Vulture, acqua e grotte sacre
In queste terre lucane ricche di storia i segni del monachesimo basiliano e benedettino
Raffaele Nigro
Seduto sui primi contrafforti dell’Appenino lucano, il monte Vulture è un vulcano spento nella cui bocca si sono creati in età preistorica due specchi d’acqua coronati da una ricca vegetazione, i laghi di Monticchio. Costituiscono meta di un turismo domenicale di provenienza pugliese e campana, per la suggestività dei panorami e per la frescura che nell’estate più torrida vi si gode.
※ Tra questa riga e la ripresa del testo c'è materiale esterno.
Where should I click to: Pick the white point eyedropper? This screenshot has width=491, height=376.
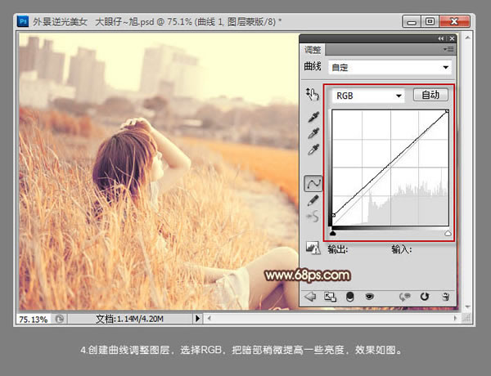(313, 150)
Il Vulture ha avuto una storia millenaria, e ognuna delle popolazioni che lo hanno attraversato, Longobardi, Bizantini, Normanni, Svevi, Angioini, ha lasciato delle impronte indelebili. Tra i suoi boschi di faggi, abeti e castagni si rifugiarono a partire dall’VIII secolo comunità di monaci di san Basilio in fuga da Oriente e successivamente di benedettini, trovando riparo in grotte naturali, che ampliarono e affrescarono, e in eremi straordinari, oggetto nei nostri anni di scavi, restauri e studi approfonditi. Il Vulture raduna intorno a sé alcuni centri ricchi di storia e spiritualità: Atella, Lagopesole, Filiano, Rapolla, Rionero, Venosa, Barile, Forenza, San Fele e Melfi, quest’ultima un tempo infeudata ai Doria e oggi nota per l’insediamento Fiat, ma conosciuta anche per le “Costituzioni” che Federico II di Svevia vi promulgò nel 1231, per figure di primo piano come il medico Vincenzo Bruno, che lasciò un Trattato sulle tarantole nel 1602, per il settecentesco Viaggio a San Iacopo di Compostella di Nicola Albano, e per aver dato i natali a Francesco Saverio Nitti e al regista Pasquale Festa Campanile.
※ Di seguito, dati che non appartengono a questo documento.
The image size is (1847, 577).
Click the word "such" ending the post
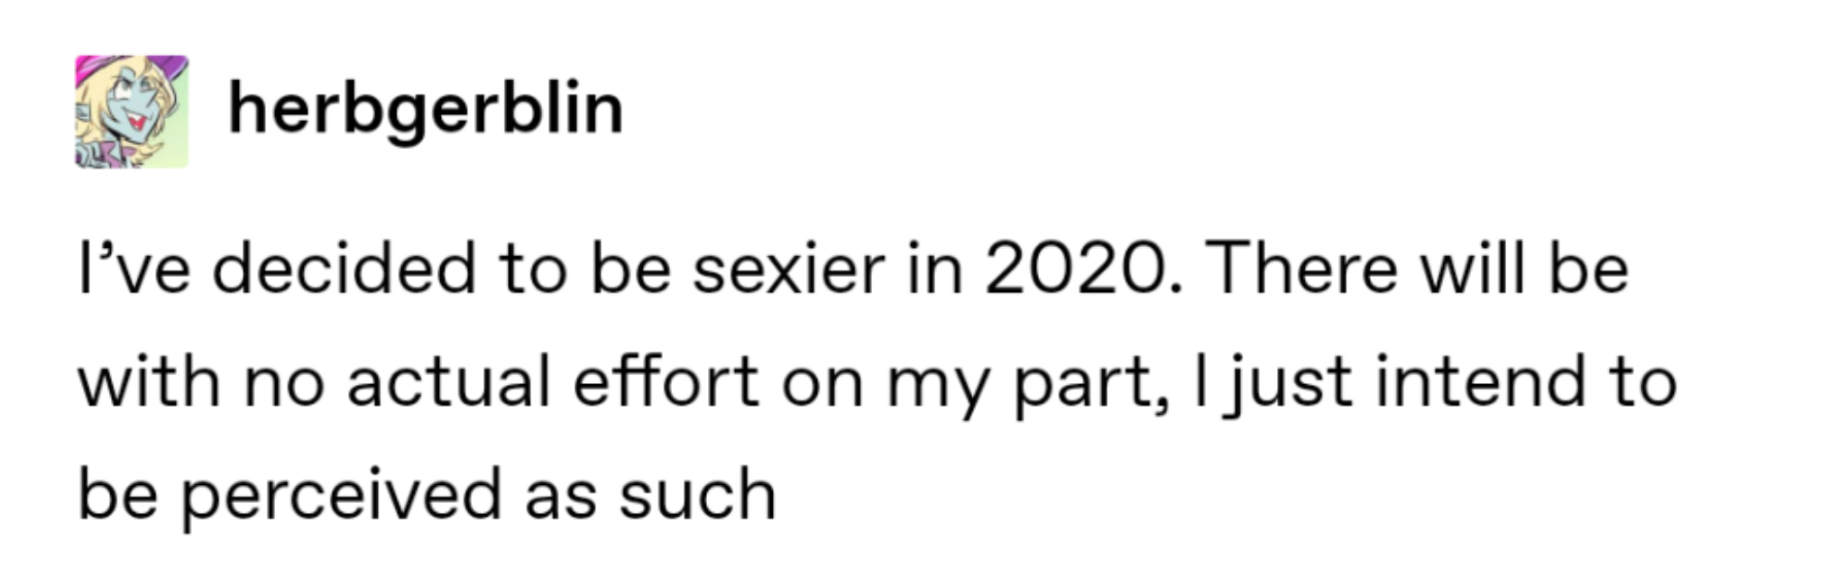697,494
Scrive il medievista Antonio Motta, che «nel 980 Ottone II scende in Italia dalla Germania deciso a sottrarre Puglia e Calabria ai Bizantini e visita alcuni santuari delle due regioni». L’imperatore scende ancora una volta nel 984 tra le forre del Vulture intervenendo a favore dell’eremo di San Michele a Monticchio, come rilevava in La badia di Monticchio (1904) Giustino Fortunato, meridionalista originario di Rionero in Vulture: «Primo, spedisce un ordine di conferma di tutti i confini de’ possedimenti, che al presente abbia o possa avere da carte di antiche offerte; secondo, ne espone particolarmente i confini; terzo, mette sotto la imperial protezione l’abate, i monaci, gl’inservienti, gli abitanti e loro famiglie, le cose mobili e immobili, e tutte le loro sostanze; quarto, ordina che nessun duca, marchese, eccetera, presumano mai di recare molestia al ministero od a coloro che ivi servono». Segno dunque che i monaci venuti da Bisanzio e insediatisi sulle rive dei laghi e nell’eremo di San Michele erano già conosciuti e noti nell’impero di quel tempo.